(INPUT Opens)

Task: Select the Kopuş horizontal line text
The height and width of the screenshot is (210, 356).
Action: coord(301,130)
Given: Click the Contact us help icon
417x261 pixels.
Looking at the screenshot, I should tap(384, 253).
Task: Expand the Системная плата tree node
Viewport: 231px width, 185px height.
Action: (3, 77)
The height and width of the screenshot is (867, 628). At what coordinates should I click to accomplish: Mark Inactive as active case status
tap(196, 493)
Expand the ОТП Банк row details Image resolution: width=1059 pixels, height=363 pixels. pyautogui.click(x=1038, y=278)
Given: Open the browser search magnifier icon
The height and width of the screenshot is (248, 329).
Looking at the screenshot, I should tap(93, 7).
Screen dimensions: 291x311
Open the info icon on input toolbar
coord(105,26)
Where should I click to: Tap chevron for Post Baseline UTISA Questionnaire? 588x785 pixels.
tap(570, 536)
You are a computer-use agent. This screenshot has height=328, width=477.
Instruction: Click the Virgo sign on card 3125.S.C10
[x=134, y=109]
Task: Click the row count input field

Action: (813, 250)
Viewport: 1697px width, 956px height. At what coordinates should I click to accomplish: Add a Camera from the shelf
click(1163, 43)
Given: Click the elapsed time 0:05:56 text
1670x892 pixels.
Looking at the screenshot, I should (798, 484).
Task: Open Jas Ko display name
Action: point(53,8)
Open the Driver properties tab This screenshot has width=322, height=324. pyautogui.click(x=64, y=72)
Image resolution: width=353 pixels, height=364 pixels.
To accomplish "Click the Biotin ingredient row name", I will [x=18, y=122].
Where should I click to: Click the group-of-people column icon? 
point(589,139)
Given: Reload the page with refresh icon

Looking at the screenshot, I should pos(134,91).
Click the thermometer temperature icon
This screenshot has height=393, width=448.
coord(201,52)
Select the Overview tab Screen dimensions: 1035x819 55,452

(INPUT Closes)

> **WHAT THE TASK ASKS**
Provide the number of lines in the records above containing the string "resolution", and write nothing more.

> **RESPONSE**
2